Doping has been a persistent theme of conversation around sports these past few months. During the Olympics, athletes have gone so far as alleging that they were not able to compete in a clean competition, and much of this was directed at one team: “ROC”, which stands for the Russian Olympic Committee. Due to a state-sponsored system of doping, Russia is banned from competing, and Russian athletes who were not implicated in the doping system are instead allowed to represent ROC at the Olympics.

Ryan Murphy’s allegation that swimming is haunted by doping was barbed precisely because he lost to a Russian athlete, Evgaeny Rylov. Fellow American swimmer Lilly King made similar allegations, with a direct jab at Russian athletes. (This isn’t exactly the first Olympics to see tensions flare between Russia and America.) But is it fair to be skeptical about athletes who are associated with countries – or, broadening away from this particular case, coaches – that engage in mass doping schemes? Further, is it fair to be skeptical about entire sports? Murphy later seemed to modify his comments, claiming that he wasn’t voicing skepticism about Rylov but was concerned that swimming, as a sport, wasn’t clean. Not that this is limited just to swimming — after all, many of us view cycling with great suspicion.

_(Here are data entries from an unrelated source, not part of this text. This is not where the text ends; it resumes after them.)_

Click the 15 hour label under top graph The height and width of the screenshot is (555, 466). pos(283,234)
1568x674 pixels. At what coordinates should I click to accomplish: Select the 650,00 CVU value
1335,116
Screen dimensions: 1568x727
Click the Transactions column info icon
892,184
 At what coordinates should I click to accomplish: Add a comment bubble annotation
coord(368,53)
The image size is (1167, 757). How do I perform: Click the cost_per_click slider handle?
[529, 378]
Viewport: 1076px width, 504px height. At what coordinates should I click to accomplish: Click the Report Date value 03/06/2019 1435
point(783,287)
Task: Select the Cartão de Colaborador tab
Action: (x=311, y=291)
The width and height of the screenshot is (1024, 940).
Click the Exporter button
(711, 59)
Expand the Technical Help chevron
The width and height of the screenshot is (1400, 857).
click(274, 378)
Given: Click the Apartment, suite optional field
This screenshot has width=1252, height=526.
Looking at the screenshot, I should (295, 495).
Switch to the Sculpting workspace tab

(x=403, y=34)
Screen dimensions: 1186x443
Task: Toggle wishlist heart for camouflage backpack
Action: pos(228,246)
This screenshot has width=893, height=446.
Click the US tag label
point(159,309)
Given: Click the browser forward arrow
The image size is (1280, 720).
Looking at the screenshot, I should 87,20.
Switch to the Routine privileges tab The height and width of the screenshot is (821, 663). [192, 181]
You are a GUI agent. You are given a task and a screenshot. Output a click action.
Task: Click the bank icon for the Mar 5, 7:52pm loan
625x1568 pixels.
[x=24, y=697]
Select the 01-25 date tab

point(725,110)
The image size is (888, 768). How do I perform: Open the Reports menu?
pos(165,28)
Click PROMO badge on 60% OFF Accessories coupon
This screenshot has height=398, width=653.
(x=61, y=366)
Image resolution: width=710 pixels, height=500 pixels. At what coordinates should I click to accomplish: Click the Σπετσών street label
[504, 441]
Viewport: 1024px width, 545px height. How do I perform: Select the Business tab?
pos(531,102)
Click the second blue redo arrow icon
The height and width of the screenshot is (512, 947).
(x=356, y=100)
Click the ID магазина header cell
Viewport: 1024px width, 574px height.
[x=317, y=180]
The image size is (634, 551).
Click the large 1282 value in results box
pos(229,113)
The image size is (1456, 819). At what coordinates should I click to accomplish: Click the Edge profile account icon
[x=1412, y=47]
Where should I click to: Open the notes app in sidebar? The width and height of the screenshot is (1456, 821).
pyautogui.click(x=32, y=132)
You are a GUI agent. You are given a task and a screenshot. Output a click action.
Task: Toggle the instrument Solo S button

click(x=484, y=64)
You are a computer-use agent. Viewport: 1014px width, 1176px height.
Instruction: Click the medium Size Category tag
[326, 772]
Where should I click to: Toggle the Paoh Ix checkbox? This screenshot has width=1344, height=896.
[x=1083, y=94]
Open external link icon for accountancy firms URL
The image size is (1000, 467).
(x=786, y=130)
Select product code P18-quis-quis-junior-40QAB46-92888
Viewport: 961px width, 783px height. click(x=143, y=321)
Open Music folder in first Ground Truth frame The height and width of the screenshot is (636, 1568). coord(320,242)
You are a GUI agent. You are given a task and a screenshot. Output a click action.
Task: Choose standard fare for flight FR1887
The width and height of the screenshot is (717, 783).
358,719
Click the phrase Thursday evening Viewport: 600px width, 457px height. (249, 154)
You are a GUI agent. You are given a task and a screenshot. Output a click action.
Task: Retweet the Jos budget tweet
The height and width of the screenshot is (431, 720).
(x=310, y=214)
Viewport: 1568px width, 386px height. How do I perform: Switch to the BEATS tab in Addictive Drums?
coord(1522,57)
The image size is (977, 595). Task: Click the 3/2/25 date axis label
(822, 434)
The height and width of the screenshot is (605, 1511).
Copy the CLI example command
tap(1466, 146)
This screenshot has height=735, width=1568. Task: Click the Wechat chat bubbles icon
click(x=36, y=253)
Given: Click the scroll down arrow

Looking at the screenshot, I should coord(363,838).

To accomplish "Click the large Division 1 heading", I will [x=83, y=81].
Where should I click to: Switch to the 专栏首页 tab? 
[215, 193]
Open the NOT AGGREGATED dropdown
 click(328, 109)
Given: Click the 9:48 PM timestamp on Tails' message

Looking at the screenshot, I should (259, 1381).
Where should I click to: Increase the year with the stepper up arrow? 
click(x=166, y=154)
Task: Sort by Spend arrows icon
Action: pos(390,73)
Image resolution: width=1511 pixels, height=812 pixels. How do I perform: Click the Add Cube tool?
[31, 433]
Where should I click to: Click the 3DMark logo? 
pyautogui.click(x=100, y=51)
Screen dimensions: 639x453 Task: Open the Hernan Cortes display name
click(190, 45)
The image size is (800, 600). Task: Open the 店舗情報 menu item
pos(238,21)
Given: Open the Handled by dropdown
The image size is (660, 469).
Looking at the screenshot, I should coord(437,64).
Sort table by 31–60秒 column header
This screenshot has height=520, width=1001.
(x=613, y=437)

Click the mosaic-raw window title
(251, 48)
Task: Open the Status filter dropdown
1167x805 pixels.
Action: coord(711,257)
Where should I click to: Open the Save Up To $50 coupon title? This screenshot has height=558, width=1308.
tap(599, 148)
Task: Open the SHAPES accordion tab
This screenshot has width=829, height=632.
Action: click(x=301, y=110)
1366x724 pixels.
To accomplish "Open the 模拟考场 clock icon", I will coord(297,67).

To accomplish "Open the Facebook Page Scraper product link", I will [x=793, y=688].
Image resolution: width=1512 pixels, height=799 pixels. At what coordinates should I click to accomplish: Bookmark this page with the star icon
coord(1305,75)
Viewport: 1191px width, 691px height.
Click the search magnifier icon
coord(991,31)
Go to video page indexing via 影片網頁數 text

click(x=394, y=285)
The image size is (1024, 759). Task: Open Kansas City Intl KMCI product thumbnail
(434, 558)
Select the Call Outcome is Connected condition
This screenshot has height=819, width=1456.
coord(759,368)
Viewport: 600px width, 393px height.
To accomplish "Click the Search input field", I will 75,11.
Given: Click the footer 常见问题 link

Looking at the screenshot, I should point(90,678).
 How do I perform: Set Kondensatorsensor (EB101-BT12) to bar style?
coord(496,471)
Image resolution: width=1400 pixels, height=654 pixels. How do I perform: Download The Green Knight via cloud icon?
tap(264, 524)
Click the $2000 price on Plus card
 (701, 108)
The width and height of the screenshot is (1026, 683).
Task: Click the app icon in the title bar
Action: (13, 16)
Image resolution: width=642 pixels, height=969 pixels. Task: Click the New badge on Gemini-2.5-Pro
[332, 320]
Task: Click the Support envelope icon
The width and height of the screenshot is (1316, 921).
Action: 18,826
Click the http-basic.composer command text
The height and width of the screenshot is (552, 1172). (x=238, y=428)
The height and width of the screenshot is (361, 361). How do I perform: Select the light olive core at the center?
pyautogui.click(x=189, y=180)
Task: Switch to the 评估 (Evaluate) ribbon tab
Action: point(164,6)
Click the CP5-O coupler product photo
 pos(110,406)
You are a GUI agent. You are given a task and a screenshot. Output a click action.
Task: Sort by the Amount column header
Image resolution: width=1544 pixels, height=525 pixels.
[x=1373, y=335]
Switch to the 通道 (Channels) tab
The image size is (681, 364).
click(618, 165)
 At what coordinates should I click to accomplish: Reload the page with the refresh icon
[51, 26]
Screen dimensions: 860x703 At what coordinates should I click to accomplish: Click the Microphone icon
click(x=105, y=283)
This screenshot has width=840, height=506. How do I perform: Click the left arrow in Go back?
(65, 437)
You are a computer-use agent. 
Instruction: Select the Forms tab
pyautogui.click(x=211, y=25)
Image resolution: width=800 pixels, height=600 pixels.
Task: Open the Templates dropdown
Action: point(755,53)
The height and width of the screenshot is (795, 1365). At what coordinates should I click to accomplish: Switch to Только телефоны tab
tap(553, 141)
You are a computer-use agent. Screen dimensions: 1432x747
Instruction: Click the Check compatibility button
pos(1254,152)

One problem is basing these allegations on guilt by association. The evil deeds of others don’t make you guilty. For instance, to allege that Mumford and Sons are a far-right band because of (now-former) member Winston Marshall’s recent behavior is a logical error; the fact that Marshall sides with reactionary views doesn’t mean his fellow bandmates do. In our case, to insinuate that Rylov is guilty of doping because he’s a Russian athlete is to claim he is guilty because of his association to guilty athletes and a corrupt sporting system.

To emphasize why guilt by association is problematic, it’s useful to look at the contrast between shame and guilt. We can focus on two points: Firstly, something can shame you even though it isn’t wrongful. You can feel ashamed for having a long nose or not being very funny. But you aren’t guilty (you can’t feel guilty, and no one can impugn you over it) for having a long nose. Secondly, you can be shamed by your associations to other people. You can feel ashamed that your friend acted in such a way, or you can feel ashamed that your child made such a choice.

So, shame by association is perfectly appropriate: a Russian athlete might feel ashamed that their compatriots doped. But because guilt requires wrongdoing, you can’t be guilty simply because of what someone else has done. So, hinting that a ROC athlete is guilty because they are Russian is inappropriate: to be guilty you have to do something wrong, you aren’t guilty because of who you are affiliated with. And it is worth noting how these Russian athletes are made worse off by the fact they have to compete for ROC. The media often enough referred to “Russia” winning a medal at the games. Had they just been competing as (genuinely) neutral athletes, clean athletes would at least be able to hold Russian doping at arm’s length.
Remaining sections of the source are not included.